The present King of the Belgians resembles his predecessor, Leopold, of Congo memory, in one respect-a passion for going about in a strictly private capacity. The late Leopold was often seen while he lived walking up the Strand in London with no evidence of his rank about him. King Albert before the war ran over to London frequently. He and his consort would put up at a plain little hotel of an exclusive kind and visit the theater as ordinary members of the audience. Unlike the King of Spain, whose features were too familiar to escape recognition, King Albert was fortunate enough always to pass through the throngs unnoticed, except for his height.

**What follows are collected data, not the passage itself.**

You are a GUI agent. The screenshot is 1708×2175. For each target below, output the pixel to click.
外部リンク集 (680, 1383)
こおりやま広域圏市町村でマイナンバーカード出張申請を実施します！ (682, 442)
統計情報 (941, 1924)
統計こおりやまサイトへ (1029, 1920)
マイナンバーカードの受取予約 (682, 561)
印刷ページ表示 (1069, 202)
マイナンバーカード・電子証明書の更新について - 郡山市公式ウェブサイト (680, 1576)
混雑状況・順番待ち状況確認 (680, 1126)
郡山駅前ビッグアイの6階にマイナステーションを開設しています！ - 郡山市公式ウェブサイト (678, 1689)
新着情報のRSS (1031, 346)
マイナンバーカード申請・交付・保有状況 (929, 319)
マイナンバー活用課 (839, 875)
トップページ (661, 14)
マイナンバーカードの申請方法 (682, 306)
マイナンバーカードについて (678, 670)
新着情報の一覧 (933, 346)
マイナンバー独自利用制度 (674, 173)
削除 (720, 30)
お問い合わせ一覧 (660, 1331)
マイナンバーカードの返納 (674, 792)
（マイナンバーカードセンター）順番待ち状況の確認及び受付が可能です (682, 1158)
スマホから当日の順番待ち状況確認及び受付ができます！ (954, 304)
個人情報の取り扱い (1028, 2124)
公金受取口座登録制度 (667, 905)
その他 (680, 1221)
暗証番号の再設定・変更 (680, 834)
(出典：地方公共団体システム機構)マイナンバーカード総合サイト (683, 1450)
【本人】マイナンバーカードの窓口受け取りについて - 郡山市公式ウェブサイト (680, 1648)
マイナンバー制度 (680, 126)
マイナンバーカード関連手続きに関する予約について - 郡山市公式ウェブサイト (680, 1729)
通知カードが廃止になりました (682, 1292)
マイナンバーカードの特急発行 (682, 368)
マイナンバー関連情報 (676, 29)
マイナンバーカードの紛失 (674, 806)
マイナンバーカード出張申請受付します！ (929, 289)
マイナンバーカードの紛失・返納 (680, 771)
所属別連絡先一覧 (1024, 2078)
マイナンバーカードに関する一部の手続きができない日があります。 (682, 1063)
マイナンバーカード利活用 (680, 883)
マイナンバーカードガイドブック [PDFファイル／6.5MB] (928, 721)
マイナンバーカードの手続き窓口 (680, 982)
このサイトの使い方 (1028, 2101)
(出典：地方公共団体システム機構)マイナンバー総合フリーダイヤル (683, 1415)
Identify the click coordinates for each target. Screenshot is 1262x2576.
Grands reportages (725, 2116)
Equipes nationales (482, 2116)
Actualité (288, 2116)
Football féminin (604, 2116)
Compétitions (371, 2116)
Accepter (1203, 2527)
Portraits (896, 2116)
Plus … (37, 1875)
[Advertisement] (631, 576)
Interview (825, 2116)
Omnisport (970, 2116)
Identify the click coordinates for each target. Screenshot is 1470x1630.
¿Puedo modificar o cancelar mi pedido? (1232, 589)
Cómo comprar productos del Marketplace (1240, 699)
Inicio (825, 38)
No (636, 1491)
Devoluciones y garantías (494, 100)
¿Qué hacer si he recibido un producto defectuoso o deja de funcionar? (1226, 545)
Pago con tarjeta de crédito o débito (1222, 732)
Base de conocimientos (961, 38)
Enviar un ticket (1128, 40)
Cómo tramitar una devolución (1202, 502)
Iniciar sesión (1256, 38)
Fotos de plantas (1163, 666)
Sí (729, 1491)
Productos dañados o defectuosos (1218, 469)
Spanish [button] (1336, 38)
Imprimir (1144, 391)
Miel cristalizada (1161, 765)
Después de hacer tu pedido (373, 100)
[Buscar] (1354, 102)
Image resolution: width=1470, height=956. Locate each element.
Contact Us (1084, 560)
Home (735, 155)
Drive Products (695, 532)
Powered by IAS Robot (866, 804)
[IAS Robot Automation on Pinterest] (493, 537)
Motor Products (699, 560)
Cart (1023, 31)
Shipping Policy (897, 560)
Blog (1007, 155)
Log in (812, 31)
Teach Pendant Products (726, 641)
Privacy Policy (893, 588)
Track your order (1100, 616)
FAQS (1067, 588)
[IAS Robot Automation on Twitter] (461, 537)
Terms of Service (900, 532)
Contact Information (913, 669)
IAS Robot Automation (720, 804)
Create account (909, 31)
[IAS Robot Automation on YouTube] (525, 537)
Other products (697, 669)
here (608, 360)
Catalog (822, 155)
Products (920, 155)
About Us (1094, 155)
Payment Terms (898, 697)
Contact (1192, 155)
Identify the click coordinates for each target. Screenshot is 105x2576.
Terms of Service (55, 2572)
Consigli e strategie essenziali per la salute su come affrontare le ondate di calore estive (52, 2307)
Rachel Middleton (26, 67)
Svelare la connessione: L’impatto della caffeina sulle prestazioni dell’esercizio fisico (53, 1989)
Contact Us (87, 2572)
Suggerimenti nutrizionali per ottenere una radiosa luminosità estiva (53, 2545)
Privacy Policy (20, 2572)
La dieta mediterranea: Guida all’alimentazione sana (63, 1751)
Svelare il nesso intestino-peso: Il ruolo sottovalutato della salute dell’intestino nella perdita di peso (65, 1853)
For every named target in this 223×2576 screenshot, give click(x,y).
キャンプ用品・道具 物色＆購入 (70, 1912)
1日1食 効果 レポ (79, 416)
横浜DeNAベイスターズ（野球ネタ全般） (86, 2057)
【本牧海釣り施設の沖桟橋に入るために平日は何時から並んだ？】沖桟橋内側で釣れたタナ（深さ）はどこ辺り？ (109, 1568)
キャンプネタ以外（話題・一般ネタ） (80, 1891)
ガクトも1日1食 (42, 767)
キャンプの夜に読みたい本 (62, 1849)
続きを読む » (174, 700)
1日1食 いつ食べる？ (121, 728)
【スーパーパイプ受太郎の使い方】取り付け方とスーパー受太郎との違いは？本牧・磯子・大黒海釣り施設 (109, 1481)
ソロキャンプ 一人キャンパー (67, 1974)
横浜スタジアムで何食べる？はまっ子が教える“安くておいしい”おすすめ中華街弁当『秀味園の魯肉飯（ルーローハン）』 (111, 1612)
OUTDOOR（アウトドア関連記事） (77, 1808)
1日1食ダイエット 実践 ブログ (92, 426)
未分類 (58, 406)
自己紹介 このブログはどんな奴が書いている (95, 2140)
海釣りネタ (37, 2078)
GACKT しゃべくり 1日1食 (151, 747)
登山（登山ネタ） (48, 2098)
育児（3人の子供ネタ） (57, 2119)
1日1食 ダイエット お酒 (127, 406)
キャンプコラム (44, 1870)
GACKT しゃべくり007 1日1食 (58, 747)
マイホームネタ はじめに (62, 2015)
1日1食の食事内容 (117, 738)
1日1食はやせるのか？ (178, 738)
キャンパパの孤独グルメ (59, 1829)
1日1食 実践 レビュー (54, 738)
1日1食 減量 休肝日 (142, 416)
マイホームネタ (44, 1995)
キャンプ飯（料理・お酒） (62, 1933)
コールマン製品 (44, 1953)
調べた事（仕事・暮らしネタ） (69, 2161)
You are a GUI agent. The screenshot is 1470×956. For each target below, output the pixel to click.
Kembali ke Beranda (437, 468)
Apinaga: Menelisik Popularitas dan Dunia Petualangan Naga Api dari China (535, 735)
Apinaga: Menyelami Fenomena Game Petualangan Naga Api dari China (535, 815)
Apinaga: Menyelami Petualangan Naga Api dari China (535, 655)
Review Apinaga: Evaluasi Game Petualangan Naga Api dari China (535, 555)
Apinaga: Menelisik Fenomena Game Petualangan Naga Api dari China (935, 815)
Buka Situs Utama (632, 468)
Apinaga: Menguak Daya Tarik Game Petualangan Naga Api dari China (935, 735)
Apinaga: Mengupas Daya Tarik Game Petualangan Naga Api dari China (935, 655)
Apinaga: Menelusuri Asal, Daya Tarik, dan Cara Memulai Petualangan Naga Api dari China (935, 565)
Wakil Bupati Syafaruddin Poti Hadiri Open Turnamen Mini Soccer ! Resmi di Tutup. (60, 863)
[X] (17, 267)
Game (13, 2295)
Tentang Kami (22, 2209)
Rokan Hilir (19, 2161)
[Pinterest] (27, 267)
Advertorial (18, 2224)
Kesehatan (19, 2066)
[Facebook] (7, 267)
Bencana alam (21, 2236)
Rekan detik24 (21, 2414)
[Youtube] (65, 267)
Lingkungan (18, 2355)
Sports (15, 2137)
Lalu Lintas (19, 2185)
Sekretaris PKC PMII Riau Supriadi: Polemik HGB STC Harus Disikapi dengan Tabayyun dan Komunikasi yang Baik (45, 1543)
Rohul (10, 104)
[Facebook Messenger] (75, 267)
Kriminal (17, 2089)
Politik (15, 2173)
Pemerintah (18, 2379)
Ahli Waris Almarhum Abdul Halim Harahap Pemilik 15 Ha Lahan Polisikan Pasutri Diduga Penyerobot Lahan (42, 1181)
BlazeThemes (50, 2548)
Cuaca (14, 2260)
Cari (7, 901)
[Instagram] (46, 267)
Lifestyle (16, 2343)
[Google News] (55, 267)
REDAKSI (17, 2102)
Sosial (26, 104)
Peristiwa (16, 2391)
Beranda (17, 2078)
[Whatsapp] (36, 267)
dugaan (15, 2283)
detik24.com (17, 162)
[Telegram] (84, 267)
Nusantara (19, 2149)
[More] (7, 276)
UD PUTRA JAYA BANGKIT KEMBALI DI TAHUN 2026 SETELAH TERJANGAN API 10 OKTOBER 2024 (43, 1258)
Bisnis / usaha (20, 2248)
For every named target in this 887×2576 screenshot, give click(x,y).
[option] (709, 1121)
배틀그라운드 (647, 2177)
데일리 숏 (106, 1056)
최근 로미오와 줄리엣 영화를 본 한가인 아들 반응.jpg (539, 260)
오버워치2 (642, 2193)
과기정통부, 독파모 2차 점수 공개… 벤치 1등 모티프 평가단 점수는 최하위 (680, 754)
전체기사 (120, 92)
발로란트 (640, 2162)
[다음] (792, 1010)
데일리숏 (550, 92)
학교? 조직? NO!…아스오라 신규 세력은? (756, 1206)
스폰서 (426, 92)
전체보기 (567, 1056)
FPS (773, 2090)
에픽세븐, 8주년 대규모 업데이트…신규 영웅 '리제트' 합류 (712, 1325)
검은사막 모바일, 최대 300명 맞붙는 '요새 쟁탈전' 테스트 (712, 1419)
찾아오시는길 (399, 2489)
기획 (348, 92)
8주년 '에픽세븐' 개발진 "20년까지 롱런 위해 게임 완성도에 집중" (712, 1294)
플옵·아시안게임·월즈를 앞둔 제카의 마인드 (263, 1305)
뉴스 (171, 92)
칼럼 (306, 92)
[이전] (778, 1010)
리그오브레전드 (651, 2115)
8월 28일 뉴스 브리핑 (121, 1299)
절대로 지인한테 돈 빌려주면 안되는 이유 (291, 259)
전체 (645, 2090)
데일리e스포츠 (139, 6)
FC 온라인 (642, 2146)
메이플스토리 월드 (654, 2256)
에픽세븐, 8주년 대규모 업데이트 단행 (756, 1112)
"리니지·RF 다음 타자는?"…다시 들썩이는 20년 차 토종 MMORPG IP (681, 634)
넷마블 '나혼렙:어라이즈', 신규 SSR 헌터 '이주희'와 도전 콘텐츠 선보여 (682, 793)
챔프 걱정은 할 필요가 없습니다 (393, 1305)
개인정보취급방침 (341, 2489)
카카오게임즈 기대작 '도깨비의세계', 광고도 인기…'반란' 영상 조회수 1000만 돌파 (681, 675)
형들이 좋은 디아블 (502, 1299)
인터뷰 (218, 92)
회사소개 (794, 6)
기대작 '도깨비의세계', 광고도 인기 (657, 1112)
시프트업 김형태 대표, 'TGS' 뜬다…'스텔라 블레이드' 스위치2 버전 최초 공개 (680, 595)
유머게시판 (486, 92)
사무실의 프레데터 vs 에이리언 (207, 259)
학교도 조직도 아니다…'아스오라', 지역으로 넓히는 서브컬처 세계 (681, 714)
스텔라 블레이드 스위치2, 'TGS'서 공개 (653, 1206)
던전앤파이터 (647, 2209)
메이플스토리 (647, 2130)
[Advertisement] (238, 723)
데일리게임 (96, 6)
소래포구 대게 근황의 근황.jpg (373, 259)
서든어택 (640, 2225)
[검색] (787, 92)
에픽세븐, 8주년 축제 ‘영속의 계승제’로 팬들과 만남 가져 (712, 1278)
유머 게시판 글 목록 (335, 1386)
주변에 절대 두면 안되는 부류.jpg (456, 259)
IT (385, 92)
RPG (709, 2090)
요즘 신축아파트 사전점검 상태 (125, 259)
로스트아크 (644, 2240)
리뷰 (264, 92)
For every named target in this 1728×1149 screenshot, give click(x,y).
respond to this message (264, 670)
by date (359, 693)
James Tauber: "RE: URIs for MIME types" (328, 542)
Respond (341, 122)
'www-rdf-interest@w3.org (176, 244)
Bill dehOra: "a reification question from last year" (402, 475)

It is related of a dealer in motor cars in London that he dealt personally with King Albert for some years, selling him two automobiles and even going with him to lunch occasionally, without once suspecting that his customer was a European sovereign. Making a purchase in one of London's great establishments, the royal purchaser, in reply to the usual question, stated that his name was Albert. "Albert what?" queried the salesperson. "King," said his Majesty. In due time the purchase arrived, addressed to "Albert King, Esquire."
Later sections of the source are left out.